On Fri, 8 Apr 2005, Barry Pearce wrote:

>
> errr. no. here is the code snippet:
>
> persist = os.open(self.m_file, os.O_CREAT | os.O_EXCL | os.O_WRONLY, 0660)
>
> O_CREAT | O_EXCL ensures that any race is coped with by the operating system
> kernel


you say "no" then say it is "coped with by the operating system" ;-)

this is flock(2), BTW

> - works equally well on mac/win32/unix/linux if two threads try it at
> precisely the same time one will win one will fail - the failed one simply
> re-evaluates the random and tries again. As yet though I have yet to see a
> collision on my code...I could only test by manufacturing the situation.
>
>
> Fair do. But its not complex - given that part of the day job is linux kernel
> development - locking is not that bad!!!


Well, may be how the actual locking is done in the OS isn't complex
(though I believe it actually has to be supported in hardware).

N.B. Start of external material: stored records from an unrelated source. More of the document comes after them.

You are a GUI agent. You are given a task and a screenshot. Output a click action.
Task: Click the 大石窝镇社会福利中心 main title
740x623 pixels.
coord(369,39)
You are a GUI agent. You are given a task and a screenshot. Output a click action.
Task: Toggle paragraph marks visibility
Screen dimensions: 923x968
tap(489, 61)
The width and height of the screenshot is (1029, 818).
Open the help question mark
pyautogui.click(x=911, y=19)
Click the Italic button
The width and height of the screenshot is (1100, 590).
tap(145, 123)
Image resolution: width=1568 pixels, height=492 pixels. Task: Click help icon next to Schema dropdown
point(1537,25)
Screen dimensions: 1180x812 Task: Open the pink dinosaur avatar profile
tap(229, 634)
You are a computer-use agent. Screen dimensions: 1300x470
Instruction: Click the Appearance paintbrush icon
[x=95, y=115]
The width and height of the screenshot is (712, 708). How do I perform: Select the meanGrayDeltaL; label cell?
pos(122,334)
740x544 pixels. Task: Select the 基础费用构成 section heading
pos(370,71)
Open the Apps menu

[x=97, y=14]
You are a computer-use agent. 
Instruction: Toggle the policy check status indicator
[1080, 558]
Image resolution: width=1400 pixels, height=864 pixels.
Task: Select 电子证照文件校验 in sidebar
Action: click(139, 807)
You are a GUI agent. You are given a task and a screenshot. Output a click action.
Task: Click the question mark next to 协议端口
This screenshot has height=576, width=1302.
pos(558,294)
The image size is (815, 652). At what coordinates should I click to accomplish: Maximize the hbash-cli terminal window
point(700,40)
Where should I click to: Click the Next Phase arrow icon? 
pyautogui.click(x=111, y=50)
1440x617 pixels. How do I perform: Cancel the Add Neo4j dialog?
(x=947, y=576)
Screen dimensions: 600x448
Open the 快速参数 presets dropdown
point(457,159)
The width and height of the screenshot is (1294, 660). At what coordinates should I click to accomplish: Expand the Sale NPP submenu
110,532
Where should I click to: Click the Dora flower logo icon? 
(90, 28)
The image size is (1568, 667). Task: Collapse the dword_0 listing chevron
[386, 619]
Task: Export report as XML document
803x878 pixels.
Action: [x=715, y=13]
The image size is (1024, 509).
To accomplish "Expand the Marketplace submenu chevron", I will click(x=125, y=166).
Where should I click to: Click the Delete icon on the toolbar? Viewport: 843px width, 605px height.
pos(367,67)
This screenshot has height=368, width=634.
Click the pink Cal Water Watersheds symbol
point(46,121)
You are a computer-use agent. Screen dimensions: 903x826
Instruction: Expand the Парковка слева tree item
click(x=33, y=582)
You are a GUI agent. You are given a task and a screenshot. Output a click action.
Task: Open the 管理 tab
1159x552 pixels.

The messy part is that different types of locks beave differently when it
comes to the same process or its children accessing the same lock, and on
top of that the definitions may differ across different OS's. E.g. I don't
think flock would be usable in a multi-threaded environment since appying
a new lock from the same process is a noop. Also while flock is a
lock-per-file, an fcntl(2) lock can lock regions of a file... Then there
are SysV IPC semaphores which behave differently - finding and correctly
using the locks is the problem that the APR solves.